Precisamos valorizar muito a caminhada histórica de nosso povo! Particularmente, precisam cair por terra certos preconceitos a respeito de marxismo e cristianismo. Para não poucos cristãos, ainda hoje, ser marxista é sinônimo de alguém que devora criança com farinha. E também não são poucos os marxistas que se aferram a ultrapassados dogmas de Marx-Engels querendo fazer de toda religião "ópio do povo" que precisa ser sempre combatida, aberta ou veladamente.

Em nosso país cresce, sempre mais, a consciência da classe trabalhadora de que é tremendamente explorada. Aumenta a convicção popular de que o sistema capitalista é pecaminoso, sendo frutos seus: fome, desemprego, analfabetismo, mortalidade infantil...

Nosso povo, em sua esmagadora maioria, vai tirando esta convicção da visão injusta da realidade, do julgamento que faz desta realidade à luz da Bíblia lida em comum. As ações concretas, que vão desde reivindicação dos bairros (água, luz, coleta de lixo, escolas...) até o debate sobre sindicatos e participação em partidos políticos comprometidos com o povo, estão oferecendo excelente treinamento à nossa gente, dando-lhe nova visão da sociedade. Esse imenso trabalho na cidade e no campo vem sendo desenvolvido, de maneira privilegiada, pela Igreja, sobretudo nas Comunidades Eclesiais de Base, na Pastoral Operária, na Pastoral dos Direitos Humanos e na Comissão Pastoral da Terra.

É evidente que os marxistas não podem desconhecer estes fundamentais dados de nossa realidade cultural-religiosa que exercem, hoje, significativo poder de pressão.

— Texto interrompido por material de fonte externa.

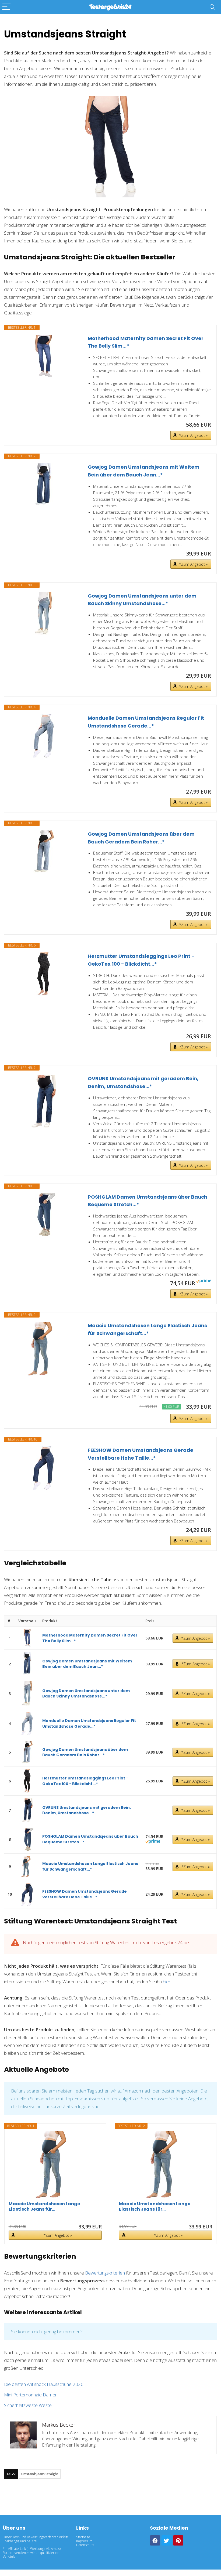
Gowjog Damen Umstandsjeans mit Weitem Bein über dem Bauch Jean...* (143, 471)
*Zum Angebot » (193, 435)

Qualquer luta ideológica, em nosso país, que não leve em conta a religiosidade de nosso povo está fadada a se colocar paralelamente ao leito fundamental por onde corre o rio da história.

A "Informação Rockefeller" e o instituto "Religião e Democracia", de Washington, fundado em 1980, não cessam de proclamar a importância que certas igrejas têm na luta ideológica na América Latina e alertam para o perigo que constitui, para o poderio capitalista, o cristianismo que chamam de progressista, especialmente a Teologia da Libertação.

Marx e Engels, na Ideologia Alemã, proclamaram que a "classe que tem o poder material também tem o poder espiritual". É certo que, freqüentemente, isso acontece e, é assim nas democracias burguesas. ' Mas, segundo nos adverte Gramsci, nem sempre isto necessariamente deve acontecer e acontece. Um grupo social pode ter o poder político-militar e não conseguir o poder cultural. A experiência histórica após Marx, em países comunistas inclusive, dá razão a Gramsci.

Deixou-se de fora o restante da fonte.